Now to work on the eating schedule....I don't like leaving crickets in there with him for too long. DO you think leaving some meal worms in his dish over night would be ok until he is more comfortable with us?
Thanks again for your help! I am glad I found this site as I have read some great posts! DSC_2506.jpgDSC_2514.jpg
 
Meal worms in a dish is okay. You really don't want him hunting for food with that substrate as he could accidently ingest wood particles and get impacted. The wood should really go ASAP.

It shouldn't be long with proper husbandry that he is eating sveral crickets in less than an hour. You can remove the crickets back legs if he is a slow hunter to begin with.
 

jamie674

New member
I actually took the back legs off 4 crickets last night and put them in the dish (dusted) with 4 meal worms. He ate all the meal worms and 2 crickets! I have ordered a thermostat which should be here soon. As I used a probe thermometer and touched it to the tiles under the substrate and it was reading 100 degrees..way too hot!! but the substrate itself was around 85..so as long as he will eat out of the dish I will leave the substrate until I get the thermostat. I don't wont him burning his belly. What would be the best substrate to use then? Besides paper towels..I like the natural look way better :) Oh and he is definitely making an appearance more and more...happy dance!
Thanks for all your help!
 

jamie674

New member
Would just the tiles be ok..they are ceramic and not slate? And would I need anything between or under the tiles?
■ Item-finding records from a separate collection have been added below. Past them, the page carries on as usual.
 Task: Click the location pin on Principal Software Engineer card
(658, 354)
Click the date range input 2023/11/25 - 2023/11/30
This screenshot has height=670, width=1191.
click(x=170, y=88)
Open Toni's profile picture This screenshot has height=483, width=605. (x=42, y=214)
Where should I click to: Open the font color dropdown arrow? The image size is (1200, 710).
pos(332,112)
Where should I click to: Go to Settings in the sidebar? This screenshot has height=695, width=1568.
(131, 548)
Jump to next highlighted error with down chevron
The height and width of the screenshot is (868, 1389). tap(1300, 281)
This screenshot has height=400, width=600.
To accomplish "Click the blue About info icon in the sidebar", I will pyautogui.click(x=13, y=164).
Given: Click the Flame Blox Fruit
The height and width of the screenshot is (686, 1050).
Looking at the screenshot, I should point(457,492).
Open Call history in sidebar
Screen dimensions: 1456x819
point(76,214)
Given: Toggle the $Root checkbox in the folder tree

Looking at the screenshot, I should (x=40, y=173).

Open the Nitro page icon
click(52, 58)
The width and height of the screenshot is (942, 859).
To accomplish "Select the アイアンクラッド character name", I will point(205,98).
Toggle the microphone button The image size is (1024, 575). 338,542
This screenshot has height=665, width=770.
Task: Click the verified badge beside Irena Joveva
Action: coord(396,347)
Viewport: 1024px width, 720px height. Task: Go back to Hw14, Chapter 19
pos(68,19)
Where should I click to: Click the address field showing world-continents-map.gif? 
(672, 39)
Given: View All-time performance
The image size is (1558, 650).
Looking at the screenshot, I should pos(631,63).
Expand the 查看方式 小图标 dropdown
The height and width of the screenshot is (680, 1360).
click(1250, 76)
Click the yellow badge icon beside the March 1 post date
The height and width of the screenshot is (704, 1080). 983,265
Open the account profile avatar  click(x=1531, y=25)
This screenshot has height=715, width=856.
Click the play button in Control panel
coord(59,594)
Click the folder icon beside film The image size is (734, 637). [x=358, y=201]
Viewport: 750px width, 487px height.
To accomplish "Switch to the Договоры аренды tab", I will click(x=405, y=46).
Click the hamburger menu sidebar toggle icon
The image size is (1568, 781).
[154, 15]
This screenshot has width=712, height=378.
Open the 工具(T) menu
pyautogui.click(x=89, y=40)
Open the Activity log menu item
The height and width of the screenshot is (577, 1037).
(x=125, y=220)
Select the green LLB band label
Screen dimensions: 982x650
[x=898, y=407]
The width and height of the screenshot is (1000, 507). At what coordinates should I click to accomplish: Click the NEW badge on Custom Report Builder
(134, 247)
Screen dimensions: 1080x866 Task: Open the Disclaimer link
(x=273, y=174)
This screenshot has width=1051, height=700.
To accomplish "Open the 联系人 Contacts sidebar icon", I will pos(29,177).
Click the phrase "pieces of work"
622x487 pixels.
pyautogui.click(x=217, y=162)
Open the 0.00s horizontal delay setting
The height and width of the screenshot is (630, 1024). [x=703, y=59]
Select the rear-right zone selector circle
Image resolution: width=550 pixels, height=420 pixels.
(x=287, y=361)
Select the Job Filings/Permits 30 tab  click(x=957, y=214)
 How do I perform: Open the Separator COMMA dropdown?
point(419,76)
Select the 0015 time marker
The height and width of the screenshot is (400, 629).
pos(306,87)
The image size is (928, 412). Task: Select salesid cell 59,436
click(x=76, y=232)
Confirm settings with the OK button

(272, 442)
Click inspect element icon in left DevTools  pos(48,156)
I am reading the "Poll Substrate" thread now and am finding so many different ways of doing things...my head is spinning..lol
 
Last edited:
I guess a lot of people use something under the tiles to keep them from cracking the glass bottom of the aquarium. I personally do not put anything under the tiles, but three of my four enclosures are wooden and I have only been using tile as a substrate for about six months, so I could be doing it wrong I guess.

Ceramic tiles are okay provided they have enough texture to allow your leopard gecko to get plenty of traction on them. What you really want to avoid are the bath tile type that have a glossy smooth surface. If you notice your gecko always walking with his body close to the ground, especially when hunting, then you'll have to get something with more texture.